+++ Records for this task
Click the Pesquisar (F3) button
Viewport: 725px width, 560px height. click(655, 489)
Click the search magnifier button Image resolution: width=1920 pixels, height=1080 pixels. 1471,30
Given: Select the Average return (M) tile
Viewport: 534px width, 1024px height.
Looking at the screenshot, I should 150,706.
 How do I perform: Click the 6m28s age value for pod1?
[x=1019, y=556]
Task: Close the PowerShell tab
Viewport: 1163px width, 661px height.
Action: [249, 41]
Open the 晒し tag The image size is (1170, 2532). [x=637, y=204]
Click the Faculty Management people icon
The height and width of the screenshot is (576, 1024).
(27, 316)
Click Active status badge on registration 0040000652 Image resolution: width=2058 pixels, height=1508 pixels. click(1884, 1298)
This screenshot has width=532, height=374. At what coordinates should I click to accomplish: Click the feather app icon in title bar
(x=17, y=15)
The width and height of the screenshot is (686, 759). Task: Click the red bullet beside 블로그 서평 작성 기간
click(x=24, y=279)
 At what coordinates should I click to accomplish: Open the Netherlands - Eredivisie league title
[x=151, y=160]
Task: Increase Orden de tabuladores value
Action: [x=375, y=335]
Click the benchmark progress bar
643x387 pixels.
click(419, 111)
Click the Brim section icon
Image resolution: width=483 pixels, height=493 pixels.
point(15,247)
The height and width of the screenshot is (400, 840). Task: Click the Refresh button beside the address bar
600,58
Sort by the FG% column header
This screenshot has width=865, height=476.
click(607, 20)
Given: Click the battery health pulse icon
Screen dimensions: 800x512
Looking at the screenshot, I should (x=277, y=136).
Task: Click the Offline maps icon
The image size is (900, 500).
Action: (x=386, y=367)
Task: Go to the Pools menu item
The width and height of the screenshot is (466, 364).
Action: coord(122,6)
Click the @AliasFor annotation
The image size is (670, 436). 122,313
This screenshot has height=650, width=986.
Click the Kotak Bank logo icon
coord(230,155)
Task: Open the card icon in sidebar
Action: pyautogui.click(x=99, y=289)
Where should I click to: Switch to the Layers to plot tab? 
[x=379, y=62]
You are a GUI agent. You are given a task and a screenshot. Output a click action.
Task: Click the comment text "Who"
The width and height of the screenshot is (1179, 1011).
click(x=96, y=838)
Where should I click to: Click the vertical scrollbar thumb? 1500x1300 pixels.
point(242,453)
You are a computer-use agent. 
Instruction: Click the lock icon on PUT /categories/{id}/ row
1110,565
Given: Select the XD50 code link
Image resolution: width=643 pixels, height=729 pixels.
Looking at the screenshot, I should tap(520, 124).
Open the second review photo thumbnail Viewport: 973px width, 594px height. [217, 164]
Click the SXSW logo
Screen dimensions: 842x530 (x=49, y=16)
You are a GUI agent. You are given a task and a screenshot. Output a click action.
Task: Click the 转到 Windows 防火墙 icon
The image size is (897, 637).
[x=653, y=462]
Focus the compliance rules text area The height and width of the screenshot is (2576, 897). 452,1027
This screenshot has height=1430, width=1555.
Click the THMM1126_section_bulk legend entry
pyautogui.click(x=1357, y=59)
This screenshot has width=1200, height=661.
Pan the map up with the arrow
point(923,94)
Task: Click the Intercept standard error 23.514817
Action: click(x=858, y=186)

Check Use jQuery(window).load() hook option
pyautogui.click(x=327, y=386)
++++++
_The task:_ The response must restate every entry word for word.

_Your response:_
Click the Pesquisar (F3) button
Viewport: 725px width, 560px height. click(655, 489)
Click the search magnifier button Image resolution: width=1920 pixels, height=1080 pixels. 1471,30
Given: Select the Average return (M) tile
Viewport: 534px width, 1024px height.
Looking at the screenshot, I should 150,706.
 How do I perform: Click the 6m28s age value for pod1?
[x=1019, y=556]
Task: Close the PowerShell tab
Viewport: 1163px width, 661px height.
Action: [249, 41]
Open the 晒し tag The image size is (1170, 2532). [x=637, y=204]
Click the Faculty Management people icon
The height and width of the screenshot is (576, 1024).
(27, 316)
Click Active status badge on registration 0040000652 Image resolution: width=2058 pixels, height=1508 pixels. click(1884, 1298)
This screenshot has width=532, height=374. At what coordinates should I click to accomplish: Click the feather app icon in title bar
(x=17, y=15)
The width and height of the screenshot is (686, 759). Task: Click the red bullet beside 블로그 서평 작성 기간
click(x=24, y=279)
 At what coordinates should I click to accomplish: Open the Netherlands - Eredivisie league title
[x=151, y=160]
Task: Increase Orden de tabuladores value
Action: [x=375, y=335]
Click the benchmark progress bar
643x387 pixels.
click(419, 111)
Click the Brim section icon
Image resolution: width=483 pixels, height=493 pixels.
point(15,247)
The height and width of the screenshot is (400, 840). Task: Click the Refresh button beside the address bar
600,58
Sort by the FG% column header
This screenshot has width=865, height=476.
click(607, 20)
Given: Click the battery health pulse icon
Screen dimensions: 800x512
Looking at the screenshot, I should (x=277, y=136).
Task: Click the Offline maps icon
The image size is (900, 500).
Action: (x=386, y=367)
Task: Go to the Pools menu item
The width and height of the screenshot is (466, 364).
Action: coord(122,6)
Click the @AliasFor annotation
The image size is (670, 436). 122,313
This screenshot has height=650, width=986.
Click the Kotak Bank logo icon
coord(230,155)
Task: Open the card icon in sidebar
Action: pyautogui.click(x=99, y=289)
Where should I click to: Switch to the Layers to plot tab? 
[x=379, y=62]
You are a GUI agent. You are given a task and a screenshot. Output a click action.
Task: Click the comment text "Who"
The width and height of the screenshot is (1179, 1011).
click(x=96, y=838)
Where should I click to: Click the vertical scrollbar thumb? 1500x1300 pixels.
point(242,453)
You are a computer-use agent. 
Instruction: Click the lock icon on PUT /categories/{id}/ row
1110,565
Given: Select the XD50 code link
Image resolution: width=643 pixels, height=729 pixels.
Looking at the screenshot, I should tap(520, 124).
Open the second review photo thumbnail Viewport: 973px width, 594px height. [217, 164]
Click the SXSW logo
Screen dimensions: 842x530 (x=49, y=16)
You are a GUI agent. You are given a task and a screenshot. Output a click action.
Task: Click the 转到 Windows 防火墙 icon
The image size is (897, 637).
[x=653, y=462]
Focus the compliance rules text area The height and width of the screenshot is (2576, 897). 452,1027
This screenshot has height=1430, width=1555.
Click the THMM1126_section_bulk legend entry
pyautogui.click(x=1357, y=59)
This screenshot has width=1200, height=661.
Pan the map up with the arrow
point(923,94)
Task: Click the Intercept standard error 23.514817
Action: click(x=858, y=186)

Check Use jQuery(window).load() hook option
pyautogui.click(x=327, y=386)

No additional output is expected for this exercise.